Here, the coverage denial letter from the plaintiff's insurer did not constitute documentary evidence within the intendment of CPLR 3211(a)(1) (see Bonavita v. Government Empls. Ins. Co., 185 A.D.3d 892, 893–894, 127 N.Y.S.3d 577 ; Minchala v. 829 Jefferson, LLC, 177 A.D.3d 866, 868, 114 N.Y.S.3d 377 ; cf. Attallah v. Milbank, Tweed, Hadley & McCloy, LLP, 168 A.D.3d 1026, 1028, 93 N.Y.S.3d 353 ). In any event, the coverage denial letter and the plaintiff's insurance policy did not utterly refute or conclusively establish a defense to the plaintiff's claims (see Gruber v. Donaldsons, Inc., 201 A.D.3d 887, 889, 162 N.Y.S.3d 393 ; County of Westchester v. Unity Mech. Corp., 165 A.D.3d 883, 885, 86 N.Y.S.3d 535 ; cf. Hirsch v. Walder, 201 A.D.3d 467, 467, 156 N.Y.S.3d 842 ; Warshaw Burstein Cohen Schlesinger & Kuh, LLP v. Longmire, 106 A.D.3d 536, 537, 965 N.Y.S.2d 458 ). Moreover, to the extent that the complaint was vague as to the nature of the allegations of legal malpractice and otherwise deficient, the evidence submitted, including the plaintiff's affidavit, sufficiently remedied any pleading defects and put the defendants on notice of the grounds for her cause of action alleging legal malpractice (see Lopez v. Lozner & Mastropietro, P.C., 166 A.D.3d at 873, 88 N.Y.S.3d 554 ; Harris v. Barbera, 96 A.D.3d 904, 906, 947 N.Y.S.2d 548 ; cf. Katsoris v. Bodnar & Milone, LLP, 186 A.D.3d at 1506, 131 N.Y.S.3d 89 ).

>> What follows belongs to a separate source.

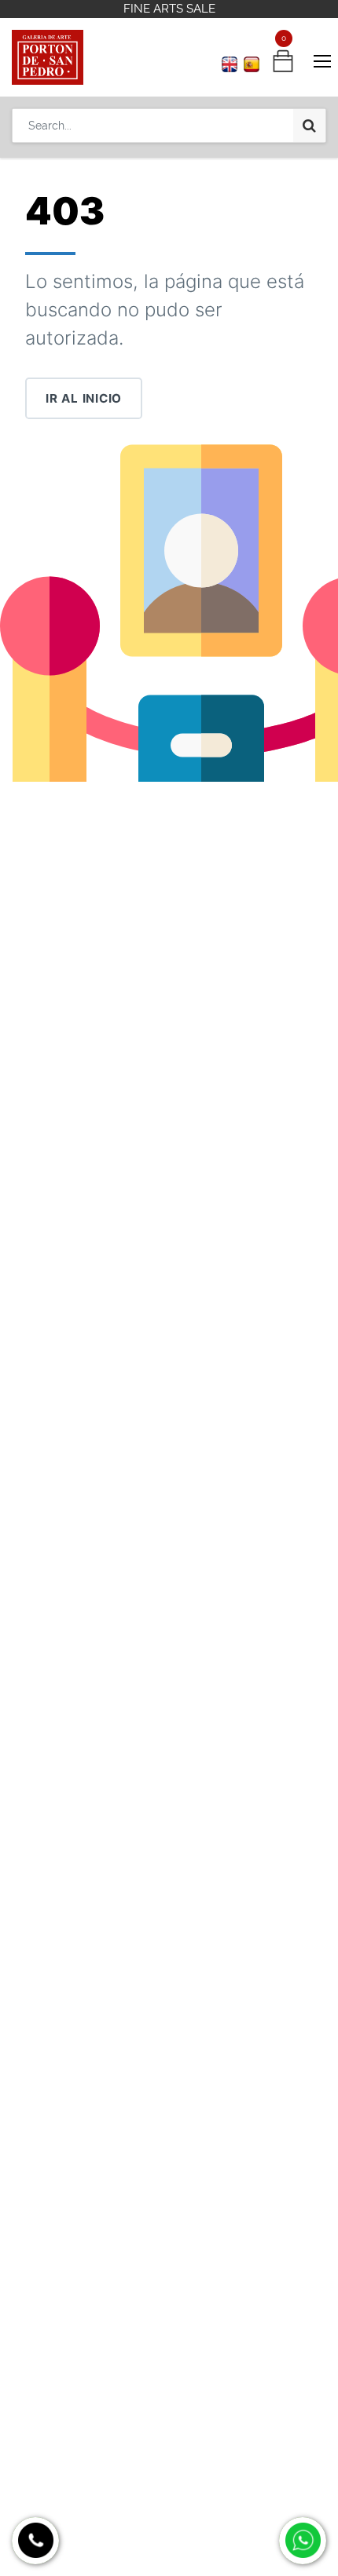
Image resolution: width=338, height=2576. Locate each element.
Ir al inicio (84, 398)
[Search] (309, 125)
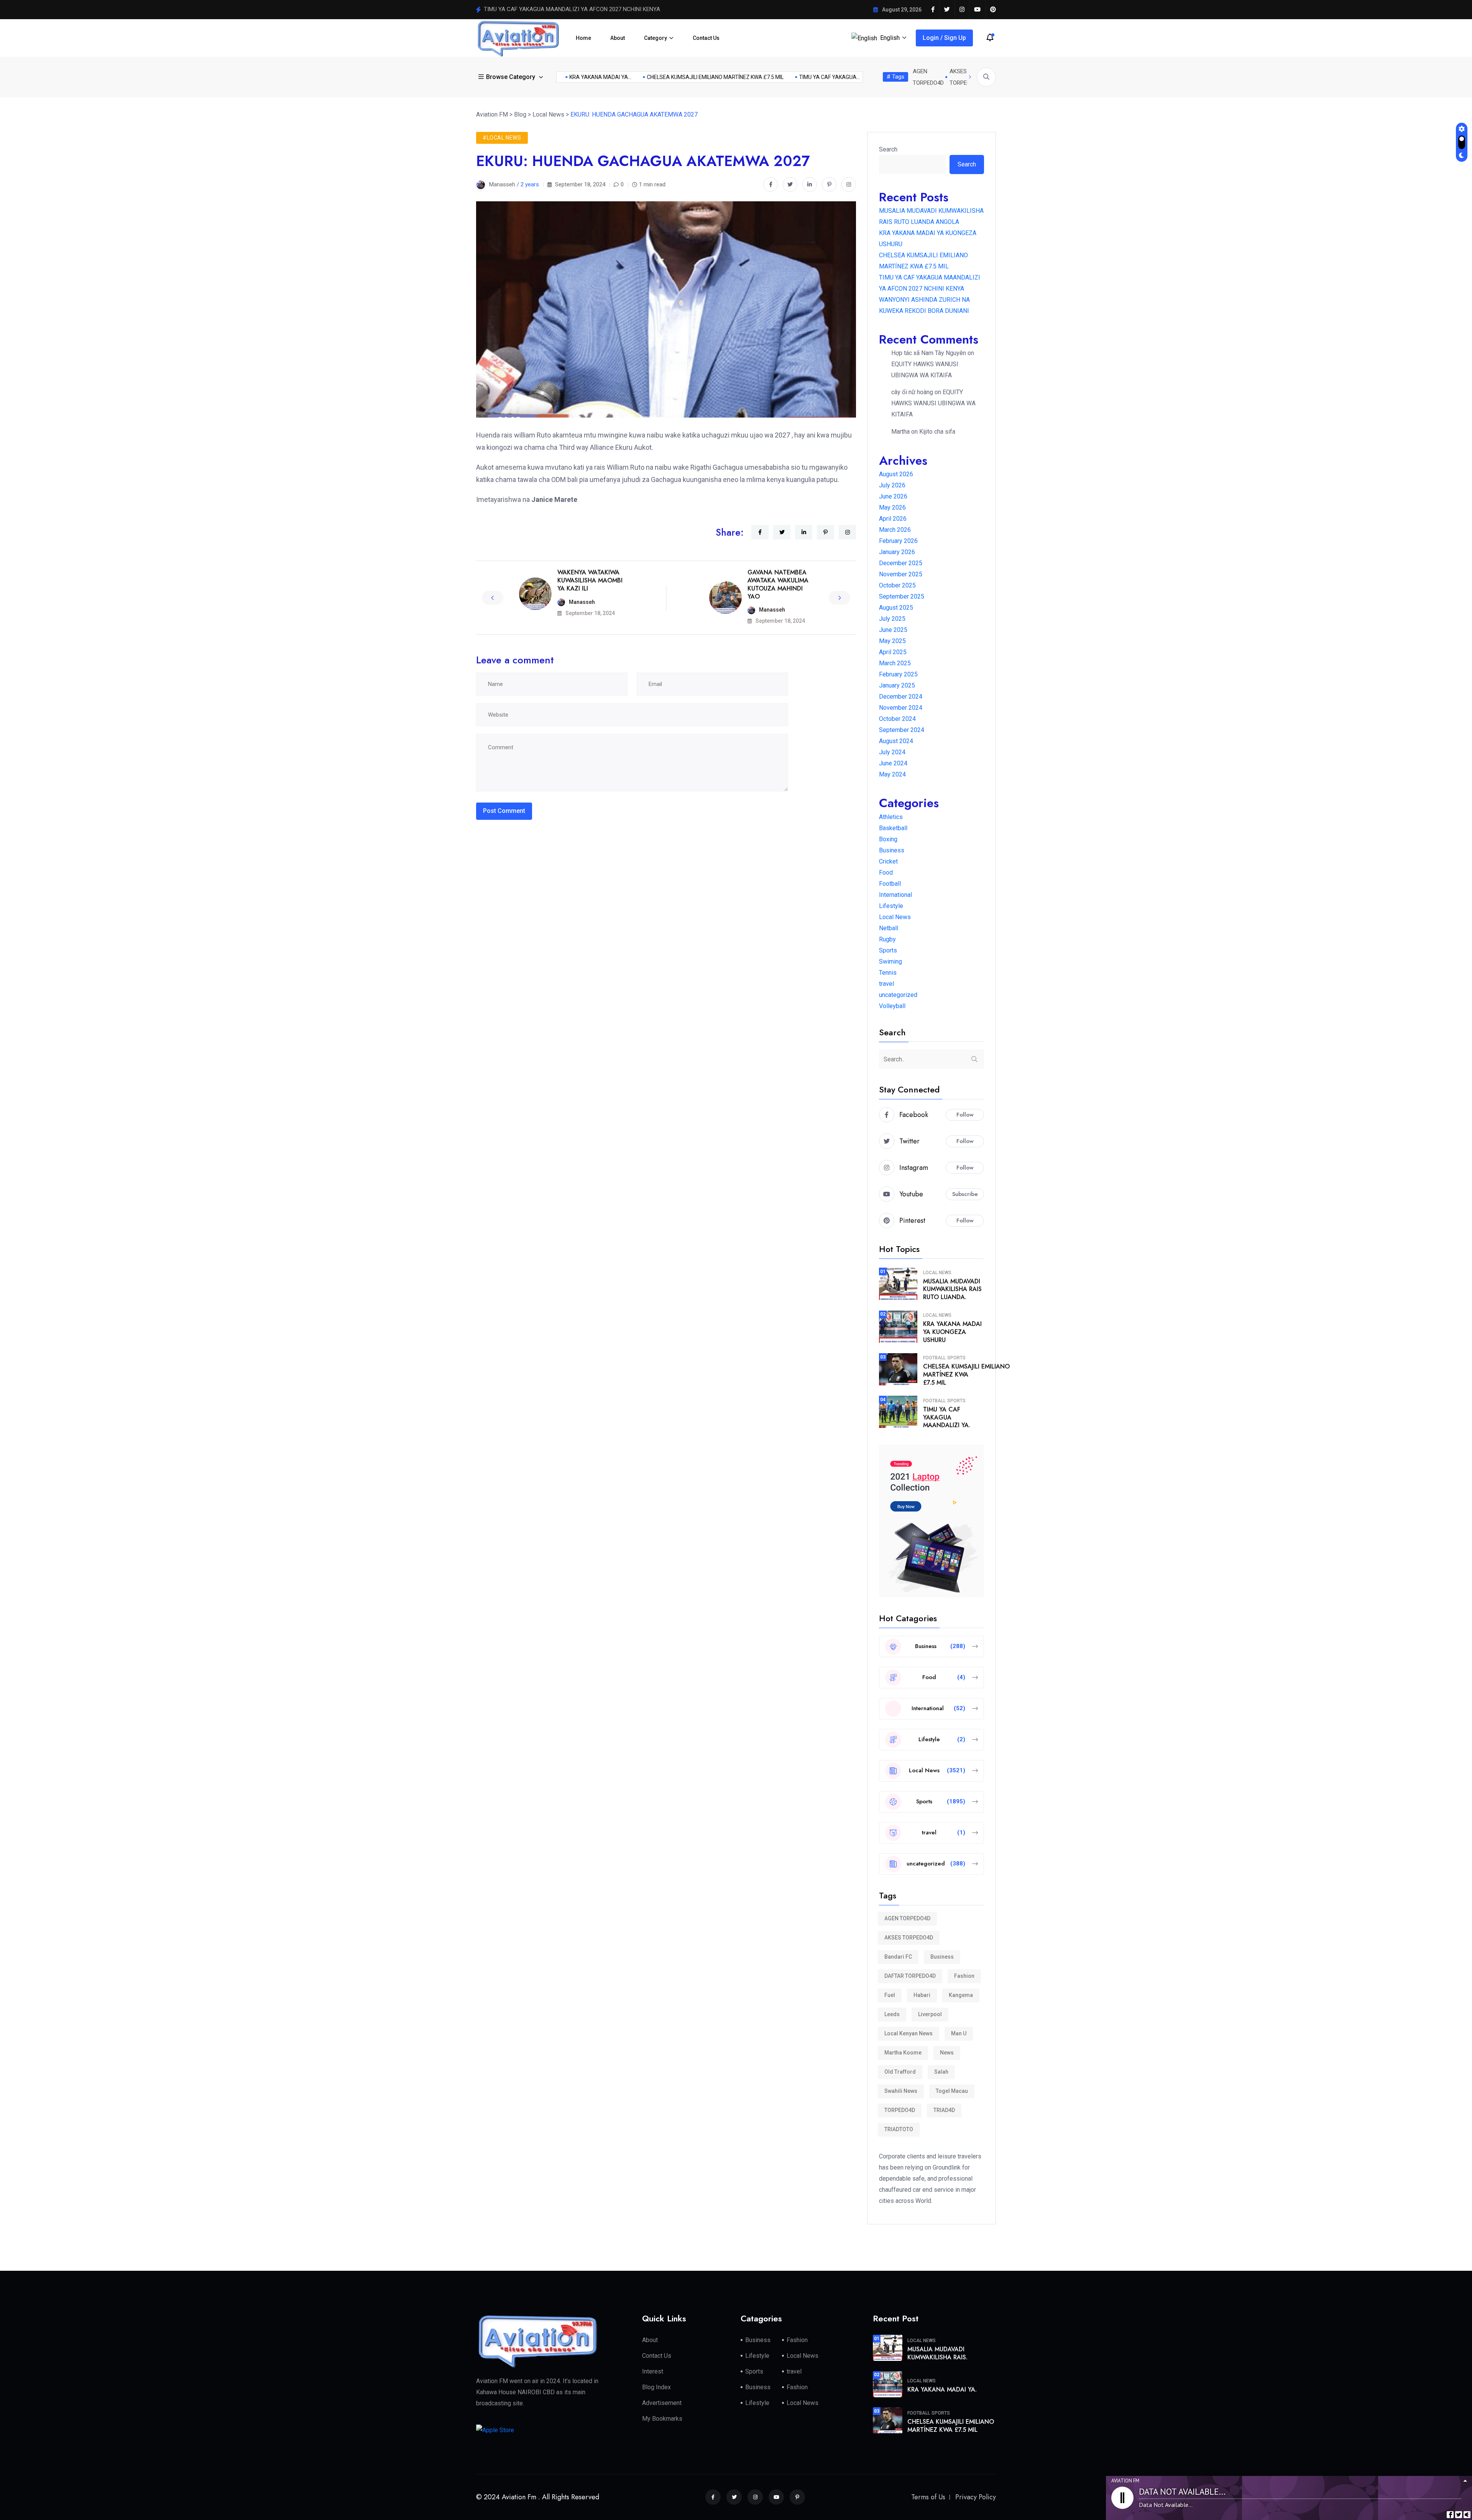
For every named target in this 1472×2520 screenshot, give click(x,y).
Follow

Accordingly, the Supreme Court should have denied the defendants’ motion pursuant to CPLR 3211(a)(1) and (7) to dismiss the complaint.
The parties’ remaining contentions either are without merit or need not be reached in light of the above determination.
BARROS, J.P., MILLER, GENOVESI and TAYLOR, JJ., concur.